Often a Lambda is triggered when a message file of the corresponding type is written, e.g. "cancel-ipppssoot" triggers the JobDelete lambda.
There are a number of different message types where the broad meaning of the message and IPPPSSOOT(s) it applies to is encoded in the name. All messages are of the form:
<verb_or_state> - <noun_or_wildcard>
Some messages which communicate between on premise and AWS systems both record state and request action:
-
placed-ipppssoot : new job inputs are in position, enqueue and/or begin processing
-
processed.trigger-ipppssoot : tell on prem systems that ipppssoot has been processed and outputs are ready for archiving.
Other messages are used to request action:
-
cancel-ipppssoot : kill the job associated with that ipppssoot.
-
rescue-ipppssoot : re-submit this job while tracking retries. if it previously failed due to memory, use a higher memory rung.
-
clean-ipppssoot : delete all inputs, control, outputs, and messages for ipppssoot
-
clean-ingested : clean all ipppssoots in state ingested-ipppssoot, i.e. fully completed
-
cancel-all, rescue-all, clean-all : shorthand for performing cancel, rescue, or clean on every ipppssoot which currently has any associated message.
-
broadcast-uuid : use divide and conquer to rapidly output the messages defined in the file body by writing smaller message sublists from many lambdas.

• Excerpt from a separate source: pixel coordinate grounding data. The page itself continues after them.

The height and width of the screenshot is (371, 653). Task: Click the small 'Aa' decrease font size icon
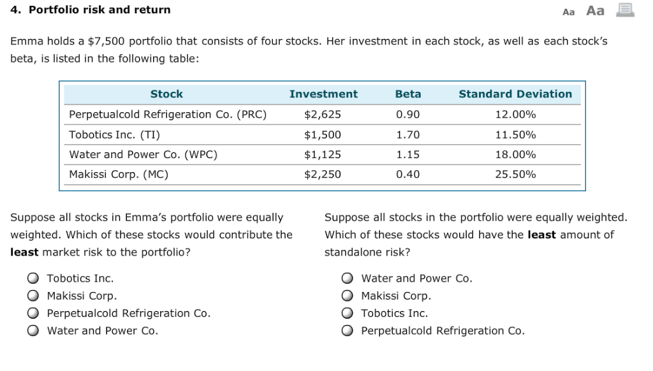568,12
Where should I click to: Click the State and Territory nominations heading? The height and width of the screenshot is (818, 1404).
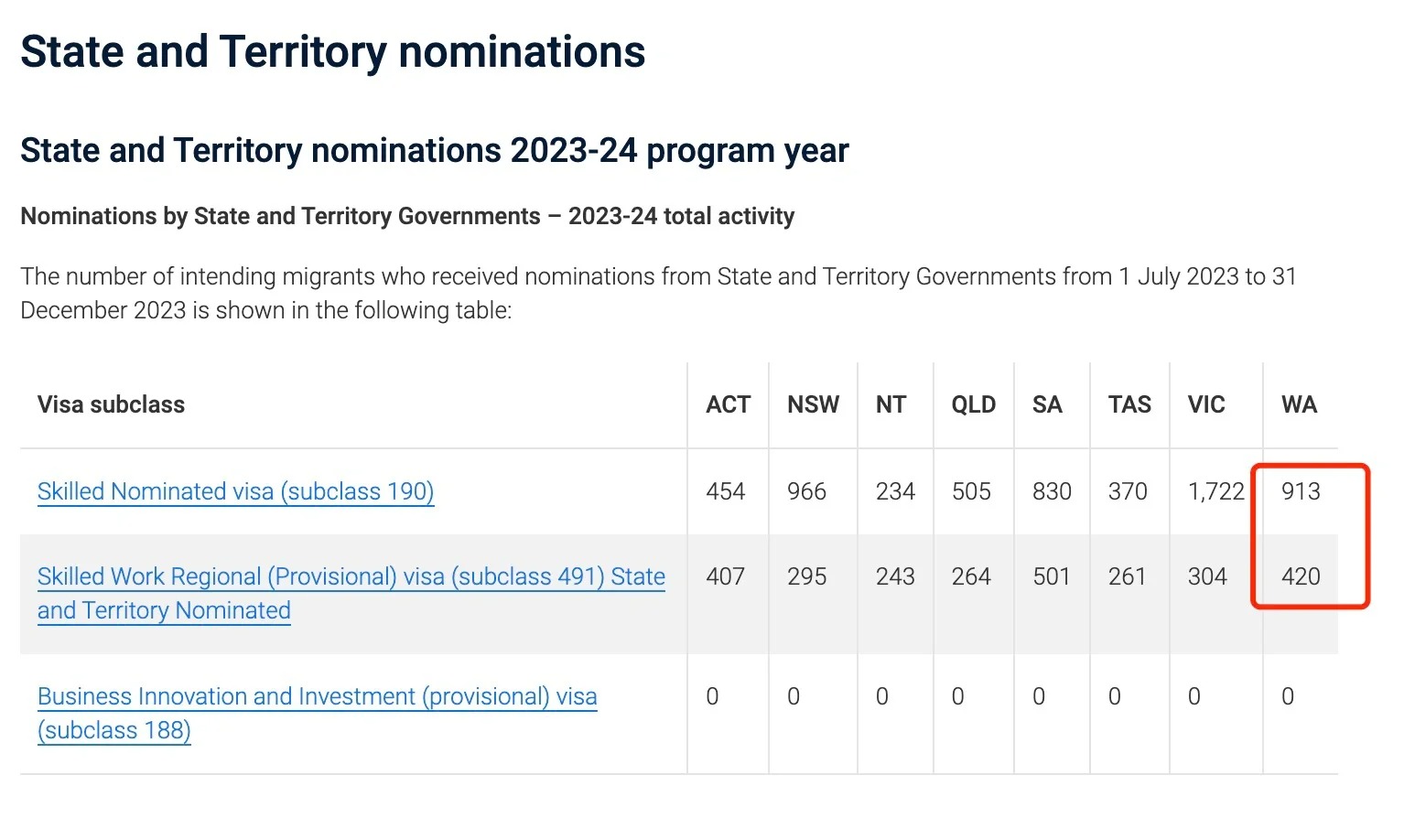(x=333, y=51)
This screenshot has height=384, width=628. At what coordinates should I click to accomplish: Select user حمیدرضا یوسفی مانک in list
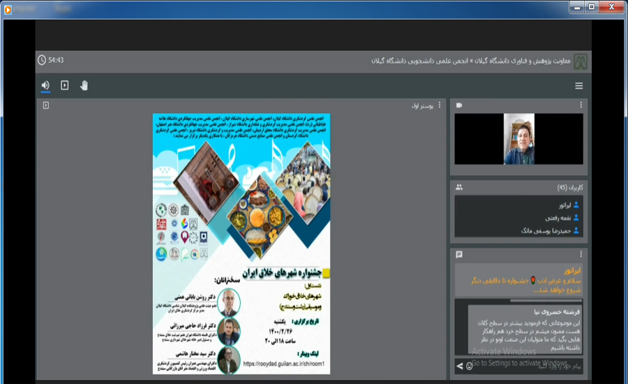(544, 230)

Other messages are used to record state:
-
error-ipppssoot : this dataset failed every possible retry and is stopped.
-
terminated-ipppssoot : an operator requested this job be killed and it was.
-
ingested-ipppssoot : the processed data for ipppssoot has been archived on premises.
-
ingesterror-ipppssoot : the on premise archive ingest failed
Generally the body of the message file is irrelevant; the broadcast and error messages are exceptions.
A variety of different container failure modes are handled by CALDP and CalCloud using a Batch job completion lambda. Based on different exit codes and or text strings describing the failure, the completion lambda may handle it by:
- Retry the job with some max number of retries on the same instance.
- Retry the job on any higher job memory ladder rungs.
- Mark the job as failed and leave it stopped.
- Doing nothing, it's a successful job.
Batch job exit status is communicated by CALDP using a single byte code. In particular, CALDP cannot directly communicate more descriptive text explanations making it sometimes necessary to review the job log. Job exit status can originate from 3 broad locations:
-
Individual job steps and sub-programs have independent exit codes which may overlap each other. These communicate program-specific failure modes.
-
CALDP maps failures occurring within particular blocks of orchestration code to it's own exit code value space. This disambiguates the codes from individual steps and sub-programs and blurs somewhat the cause of failure in exchange for knowing which step failed.
-
AWS Batch also utilizes the exit code to communicate different statuses when CALDP error processing is skipped due to a failure in Docker, AWS Batch itself, or job cancellation. These codes can potentially overlap with (2) causing ambiguity, but such overlaps are not currently known to exist and AWS Batch also reports additional descriptive text which CALDP cannot helping to disambiguate.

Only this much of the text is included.